(Source text begins)

Machine learning model guides smarter gene selection in newborn screening

Download PDF Copy

Reviewed

Mass General BrighamMay 10 2025

More than a decade ago, researchers launched the BabySeq Project, a pilot program to return newborn genomic sequencing results to parents and measure the effects on newborn care. Today, over 30 international initiatives are exploring the expansion of newborn screening using genomic sequencing (NBSeq), but a new study by researchers from Mass General Brigham highlights the substantial variability in gene selection among those programs. In a paper published in Genetics in Medicine, an official journal of the American College of Medical Genetics and Genomics, they offer a data-driven approach to prioritizing genes for public health consideration.

It's critical that we be thoughtful about which genes and conditions are included in genomic newborn screening programs. By leveraging machine learning, we can provide a tool that helps policymakers and clinicians make more informed choices, ultimately improving the impact of genomic screening programs."

Nina Gold, MD, co-senior author, director of Prenatal Medical Genetics and Metabolism at Massachusetts General Hospital (MGH)

(Source text ends)
(Data listing begins)

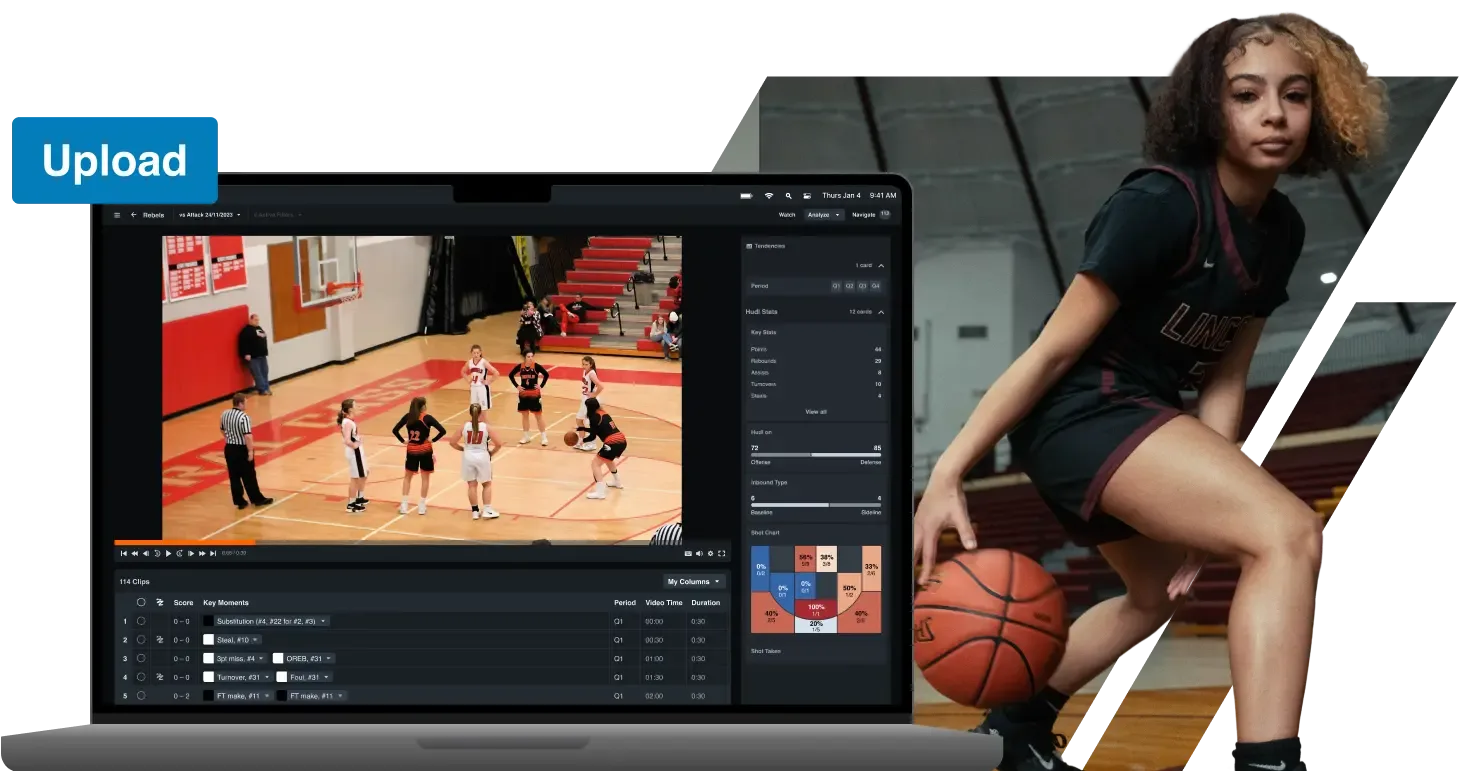Click the Upload button
The width and height of the screenshot is (1460, 771).
(114, 160)
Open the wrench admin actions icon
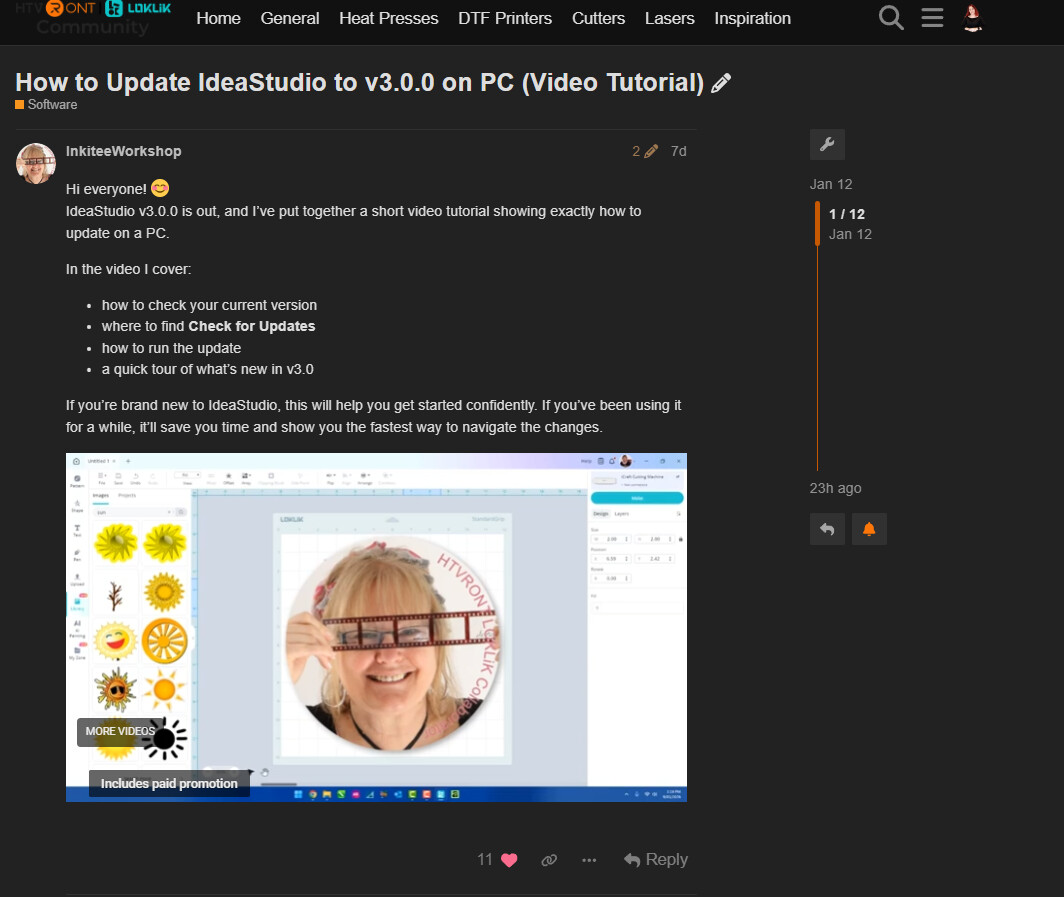This screenshot has height=897, width=1064. coord(827,145)
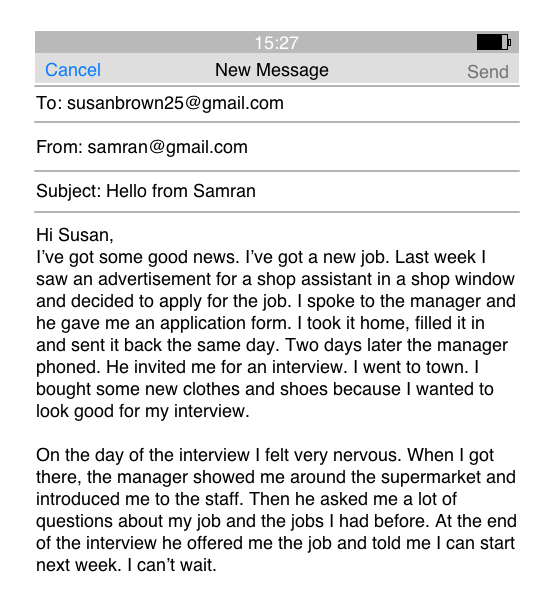Tap the Send button
The width and height of the screenshot is (550, 590).
[488, 72]

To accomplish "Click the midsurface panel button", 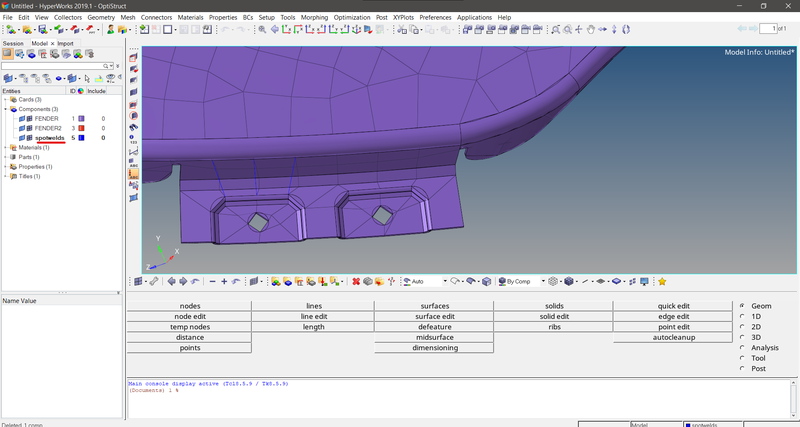I will tap(435, 337).
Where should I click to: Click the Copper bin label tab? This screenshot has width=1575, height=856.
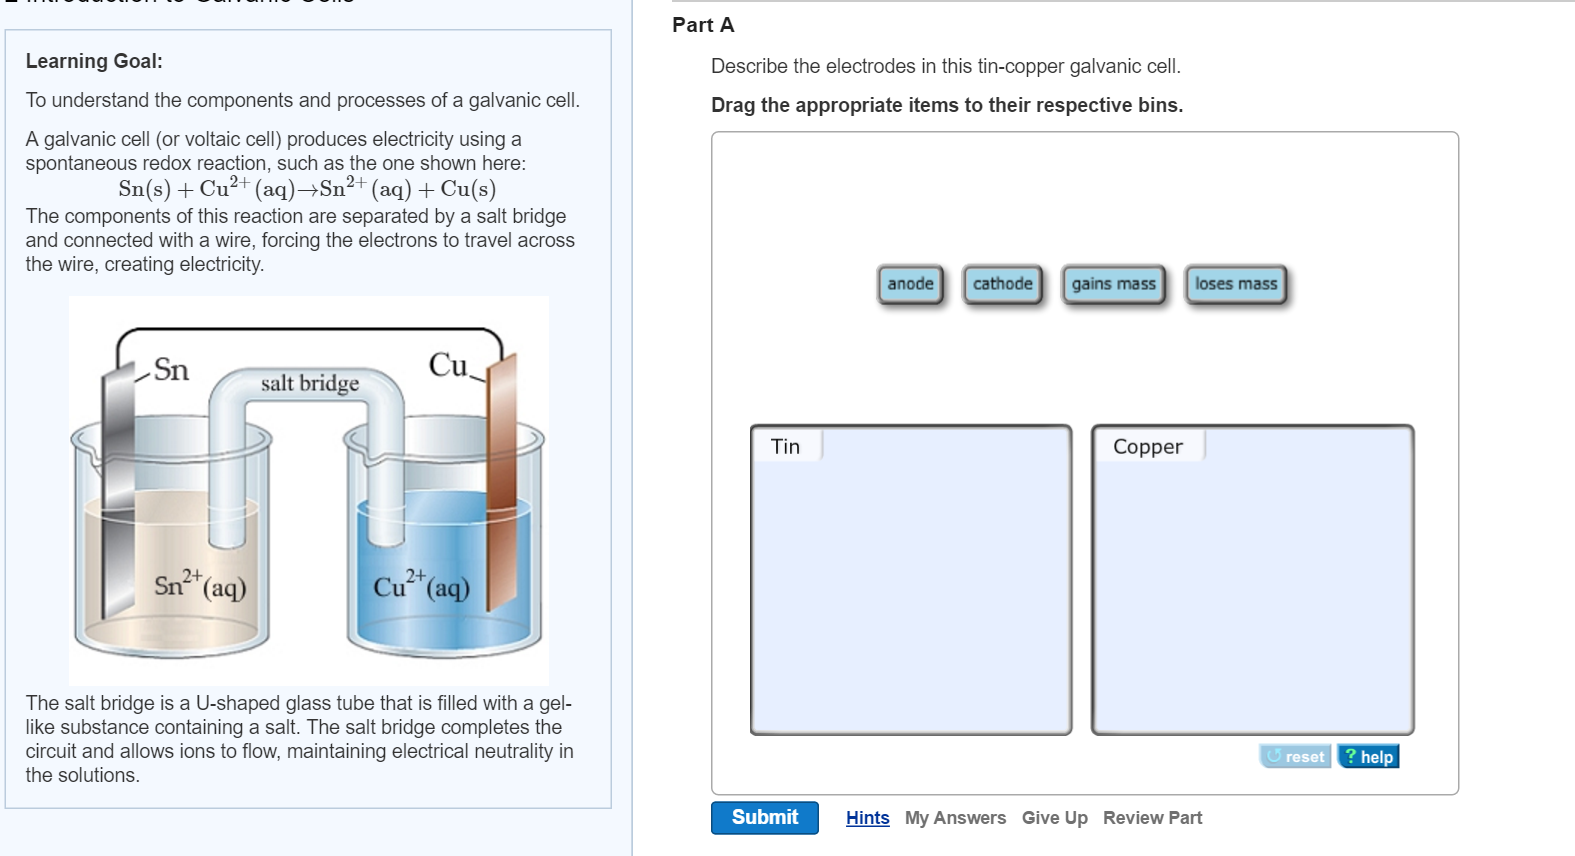click(x=1147, y=446)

(Data listing ends)

▶ [Exercise description]:
Extend the news piece on using machine learning to choose genes for newborn screening, starting right after its last line.

▶ [Output for this exercise]:
The authors introduce a machine learning model that brings structure and consistency to the selection of genes for NBSeq programs. This is the first publication from the International Consortium of Newborn Sequencing (ICoNS), founded in 2021 by senior author Robert C. Green, MD, MPH, director of the Genomes2People Research Program at Mass General Brigham, and David Bick, MD, PhD, of Genomics England in the United Kingdom.

Researchers analyzed 4,390 genes included across 27 NBSeq programs, identifying key factors influencing gene inclusion. While the number of genes analyzed by each program ranged from 134 to 4,299, only 74 genes (1.7%) were consistently included in over 80% of programs. The strongest predictors of gene inclusion were whether the condition is on the U.S. Recommended Uniform Screening Panel, has robust natural history data, and if there is strong evidence of treatment efficacy.

Using these insights, the team developed a machine learning model incorporating 13 predictors, achieving high accuracy in predicting gene selection across programs. The model provides a ranked list of genes that can adapt to new evidence and regional needs, enabling more consistent and informed decision-making in NBSeq initiatives worldwide.

"This research represents a significant step toward harmonizing NBSeq programs and ensuring that gene selection reflects the latest scientific evidence and public health priorities," said Green.

Source:

Mass General Brigham

Journal reference:

Minten, T., et al. (2025). Data-driven consideration of genetic disorders for global genomic newborn screening programs. Genetics in Medicine. doi.org/10.1016/j.gim.2025.101443.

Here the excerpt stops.